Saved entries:

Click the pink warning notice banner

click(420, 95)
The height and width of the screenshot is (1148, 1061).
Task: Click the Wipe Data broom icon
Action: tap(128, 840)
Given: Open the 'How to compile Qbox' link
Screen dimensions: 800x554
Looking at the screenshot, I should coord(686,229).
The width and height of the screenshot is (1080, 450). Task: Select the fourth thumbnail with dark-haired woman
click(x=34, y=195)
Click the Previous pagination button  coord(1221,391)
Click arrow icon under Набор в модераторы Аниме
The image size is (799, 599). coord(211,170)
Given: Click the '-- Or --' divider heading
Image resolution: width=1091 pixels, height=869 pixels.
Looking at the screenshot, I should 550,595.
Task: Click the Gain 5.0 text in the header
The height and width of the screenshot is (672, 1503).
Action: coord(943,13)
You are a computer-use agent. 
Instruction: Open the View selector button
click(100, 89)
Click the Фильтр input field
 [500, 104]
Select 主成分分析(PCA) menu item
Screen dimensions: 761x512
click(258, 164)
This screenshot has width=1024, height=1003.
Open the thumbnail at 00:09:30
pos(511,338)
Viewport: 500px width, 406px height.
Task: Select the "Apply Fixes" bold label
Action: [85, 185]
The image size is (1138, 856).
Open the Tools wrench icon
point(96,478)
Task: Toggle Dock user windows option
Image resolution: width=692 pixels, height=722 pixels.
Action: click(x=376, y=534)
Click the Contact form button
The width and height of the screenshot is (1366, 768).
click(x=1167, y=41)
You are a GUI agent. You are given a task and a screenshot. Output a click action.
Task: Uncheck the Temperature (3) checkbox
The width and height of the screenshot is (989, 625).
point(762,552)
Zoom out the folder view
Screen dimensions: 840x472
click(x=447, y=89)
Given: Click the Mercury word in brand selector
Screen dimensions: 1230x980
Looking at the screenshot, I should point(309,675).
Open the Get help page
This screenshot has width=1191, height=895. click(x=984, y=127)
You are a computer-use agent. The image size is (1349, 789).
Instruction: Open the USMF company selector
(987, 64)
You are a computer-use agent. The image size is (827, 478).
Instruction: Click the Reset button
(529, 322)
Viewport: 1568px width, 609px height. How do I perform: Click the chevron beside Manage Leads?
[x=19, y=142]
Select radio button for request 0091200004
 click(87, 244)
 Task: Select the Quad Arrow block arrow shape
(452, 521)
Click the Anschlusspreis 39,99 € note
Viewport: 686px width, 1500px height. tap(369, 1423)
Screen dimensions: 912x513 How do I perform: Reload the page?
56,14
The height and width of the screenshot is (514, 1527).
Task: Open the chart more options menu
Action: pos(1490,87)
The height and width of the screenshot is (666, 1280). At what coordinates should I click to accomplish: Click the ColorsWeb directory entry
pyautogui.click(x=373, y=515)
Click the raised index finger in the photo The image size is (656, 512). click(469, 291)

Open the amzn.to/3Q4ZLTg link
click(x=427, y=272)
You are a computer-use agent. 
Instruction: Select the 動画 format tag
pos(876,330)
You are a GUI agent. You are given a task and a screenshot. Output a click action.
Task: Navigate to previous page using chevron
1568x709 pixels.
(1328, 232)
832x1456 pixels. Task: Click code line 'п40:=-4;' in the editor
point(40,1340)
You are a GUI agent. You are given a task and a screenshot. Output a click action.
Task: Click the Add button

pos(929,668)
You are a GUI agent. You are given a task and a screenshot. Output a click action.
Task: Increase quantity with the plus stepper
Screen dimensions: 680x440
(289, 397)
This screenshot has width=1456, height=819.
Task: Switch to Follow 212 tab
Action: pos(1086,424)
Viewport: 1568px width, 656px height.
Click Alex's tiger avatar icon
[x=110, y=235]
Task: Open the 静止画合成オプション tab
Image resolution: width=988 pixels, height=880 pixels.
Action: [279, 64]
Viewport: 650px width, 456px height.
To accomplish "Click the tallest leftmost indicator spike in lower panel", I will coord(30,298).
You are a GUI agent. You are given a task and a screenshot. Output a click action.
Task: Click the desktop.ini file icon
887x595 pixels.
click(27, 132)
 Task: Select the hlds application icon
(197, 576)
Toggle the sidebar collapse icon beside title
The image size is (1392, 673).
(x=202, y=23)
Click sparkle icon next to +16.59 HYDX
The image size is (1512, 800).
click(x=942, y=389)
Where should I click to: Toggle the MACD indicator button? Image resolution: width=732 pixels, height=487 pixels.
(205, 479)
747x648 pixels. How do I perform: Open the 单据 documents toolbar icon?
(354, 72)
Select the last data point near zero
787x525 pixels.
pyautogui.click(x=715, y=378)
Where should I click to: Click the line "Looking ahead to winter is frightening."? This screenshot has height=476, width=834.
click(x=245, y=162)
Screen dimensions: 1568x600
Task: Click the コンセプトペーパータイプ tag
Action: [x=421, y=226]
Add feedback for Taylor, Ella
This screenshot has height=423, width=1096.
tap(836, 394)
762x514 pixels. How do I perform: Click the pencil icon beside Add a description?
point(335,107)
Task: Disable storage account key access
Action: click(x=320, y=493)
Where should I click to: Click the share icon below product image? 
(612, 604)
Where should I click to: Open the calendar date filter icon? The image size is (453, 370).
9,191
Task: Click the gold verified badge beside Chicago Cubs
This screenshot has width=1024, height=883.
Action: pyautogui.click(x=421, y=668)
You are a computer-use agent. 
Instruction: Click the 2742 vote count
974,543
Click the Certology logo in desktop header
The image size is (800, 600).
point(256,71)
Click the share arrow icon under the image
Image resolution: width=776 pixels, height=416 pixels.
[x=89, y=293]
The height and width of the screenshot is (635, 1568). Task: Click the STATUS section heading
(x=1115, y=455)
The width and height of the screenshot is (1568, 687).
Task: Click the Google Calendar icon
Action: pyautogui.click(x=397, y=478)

▶ _Exercise directions_
Using the records above, list each line that includes "desktop".

▶ _Solution to this problem_
Task: Click the desktop.ini file icon
Click the Certology logo in desktop header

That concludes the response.